Я — Алла Пугачева (Мишаненкова) - страница 37

Но все пошло не так, как планировалось, — то ли кто-то забыл прикрепить ее пояс к страховочному карабину, то ли сама Пугачева (по крайней мере, так говорил Игорь Кио) решила, что номер будет эффектнее смотреться без страховки. Но как бы то ни было, она взлетела под самый купол на скользкой перекладине, лишь держась руками за тросы.

«Хорошо, что у меня одно место мягкое, — со смехом вспоминала она, когда все было позади. — А будь худая — соскользнула бы…»

Евгений Гинзбург, режиссер программы, вспоминал об этом не так весело: «Это была страшная история. Причем первым, кто понял, что случилось, был я. А остановить что-либо было уже невозможно. Единственное, что я мог сделать, это сообщить через помощника страховщикам, что Алла не пристегнута. Но она все честно сыграла и была совершенно свободна на трапеции».

Во мне живет маленькая девочка без возраста, а все остальное — оболочка, которая может стареть, если за ней не ухаживать.

В 1983 году знаменитый композитор Альфред Шнитке пригласил Аллу Пугачеву спеть Мефистофеля в его симфонической поэме «История доктора Иоганна Фауста».

Это произведение Шнитке написал по предложению Венской оперы к ее 125-летнему юбилею. Когда он предложил Пугачевой спеть у него вокальную партию, она была в шоке. Ведь в профессиональных музыкальных кругах к ней относились с пренебрежением, считая ее творчество «ширпотребом». И вдруг такой серьезный проект.

Но Шнитке имел репутацию чуть ли не диссидента, и поначалу ему было абсолютно все равно, что о ком думает Союз композиторов. Но все оказалось не так просто. Давление извне наложилось на мрачность произведения и его мистический флер. «Фауст» еще никому не давался легко. Вот и Пугачева нервничала, у нее то свет гас, то окна распахивались от порывов ветра, и она с ее склонностью к мистике считала, что это неспроста.

И наконец сам Шнитке слег с инфарктом. А когда выздоровел, позвонил Пугачевой и сказал, что сопротивление Союза композиторов чуть не свело его в могилу и он не в силах ему противостоять.

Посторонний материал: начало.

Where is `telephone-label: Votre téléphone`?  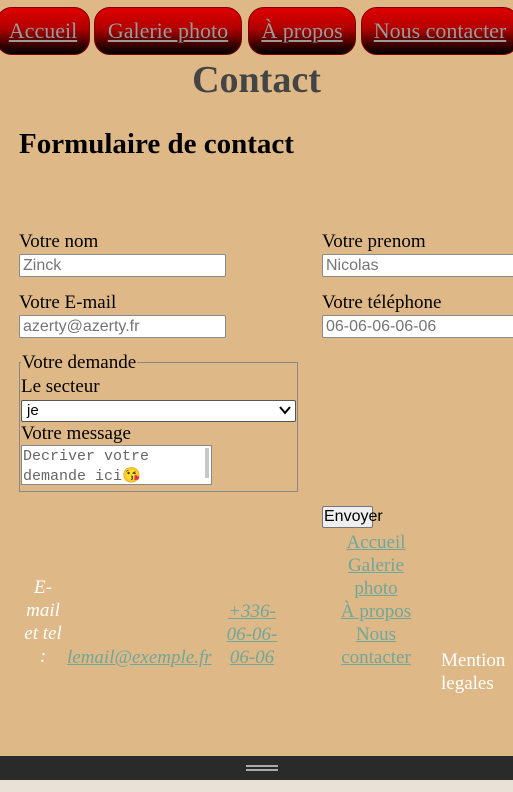 telephone-label: Votre téléphone is located at coordinates (382, 302).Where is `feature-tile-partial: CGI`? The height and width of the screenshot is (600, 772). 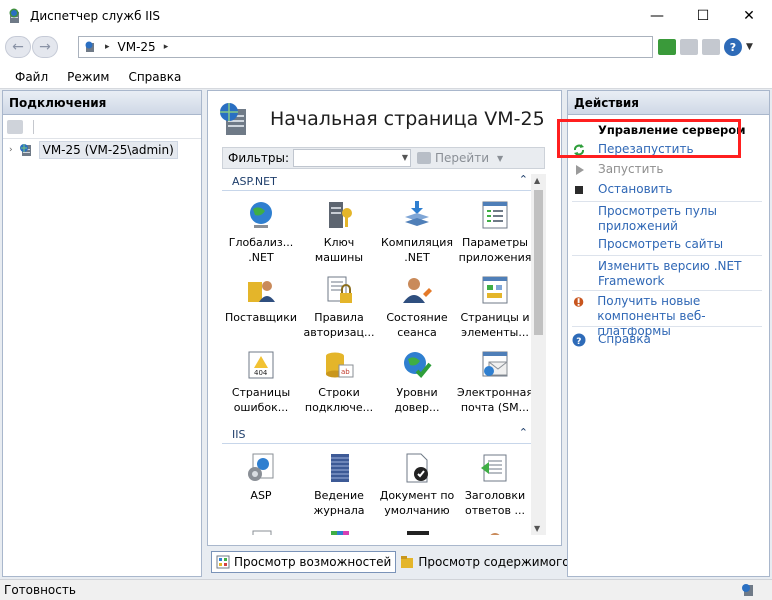 feature-tile-partial: CGI is located at coordinates (417, 530).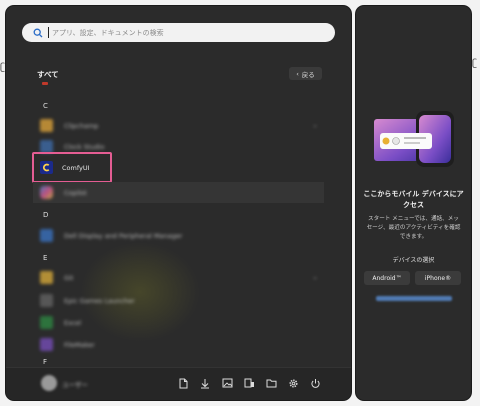  I want to click on back-button-label: 戻る, so click(308, 74).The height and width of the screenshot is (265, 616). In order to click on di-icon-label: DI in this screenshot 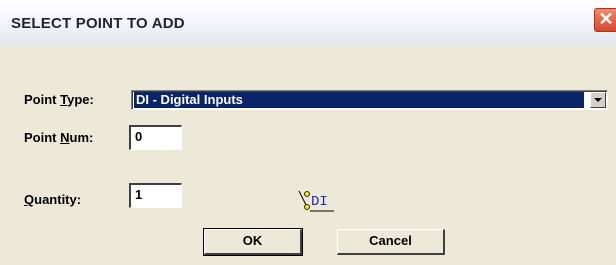, I will do `click(320, 202)`.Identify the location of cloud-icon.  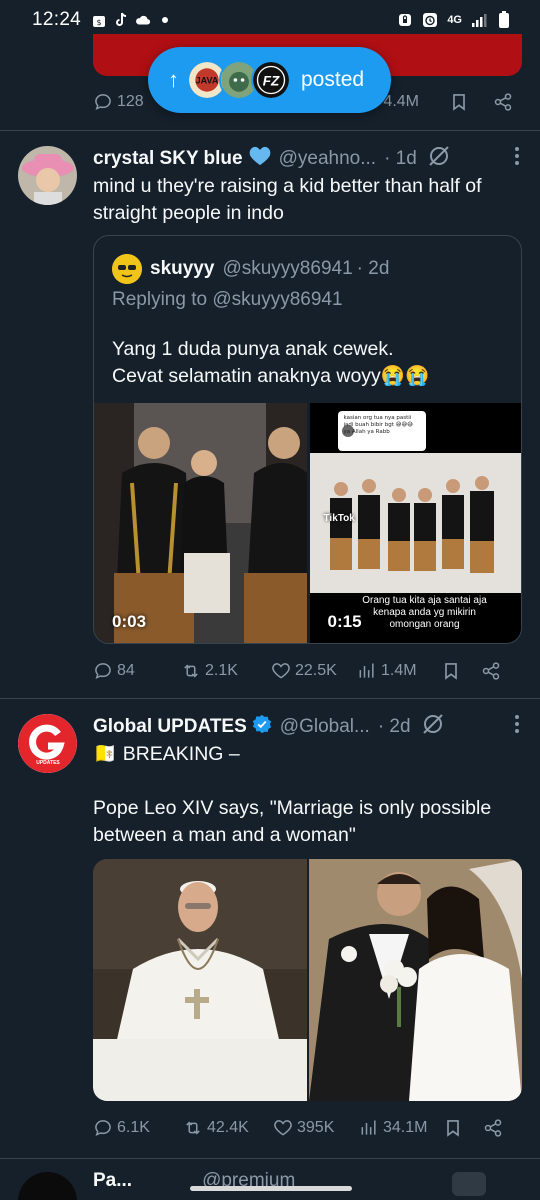
(143, 20).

Алла приняла это сообщение без обиды и даже с облегчением, поскольку к тому времени была уже измучена «Фаустом». В итоге эта роль досталась солистке Большого театра.

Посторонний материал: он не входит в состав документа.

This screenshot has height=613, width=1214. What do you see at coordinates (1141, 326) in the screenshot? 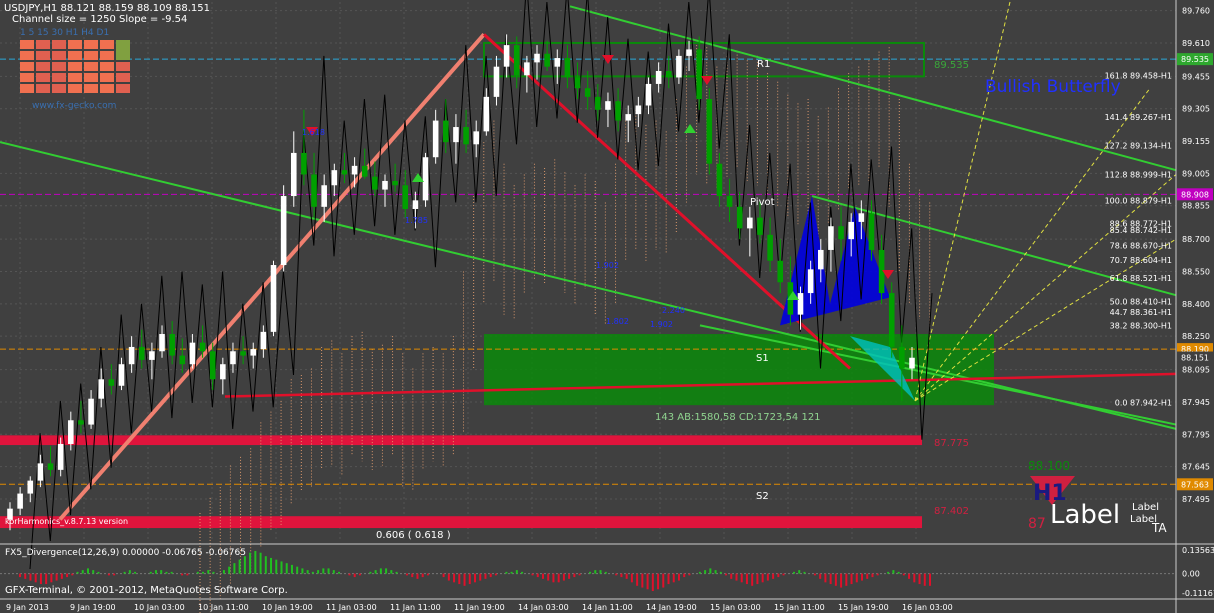
I see `fib-level-label: 38.2 88.300-H1` at bounding box center [1141, 326].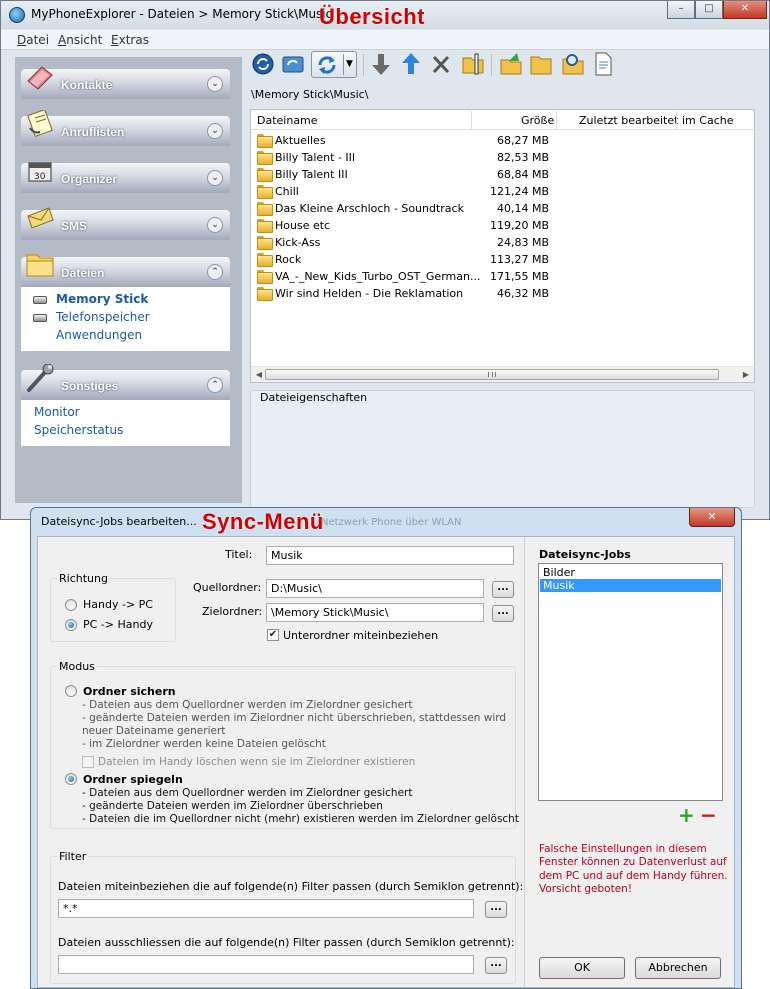 The image size is (770, 989). Describe the element at coordinates (71, 605) in the screenshot. I see `radio-handy-to-pc` at that location.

Конечно, меня завораживает та легкость, с которой, например, Доминго, Каррерас или Паваротти берут сложные ноты. Я преклоняюсь перед такими голосами. А мы на эстраде все-таки искусственно сделанные какие-то. Чего там говорить — и Бернес был совсем без голоса, и Утесов, но за душу брали. А оперное пение, как мне кажется, это больше демонстрация природных голосовых данных, И поют оперные певцы все время одно и то же. А мы не можем себе этого позволить.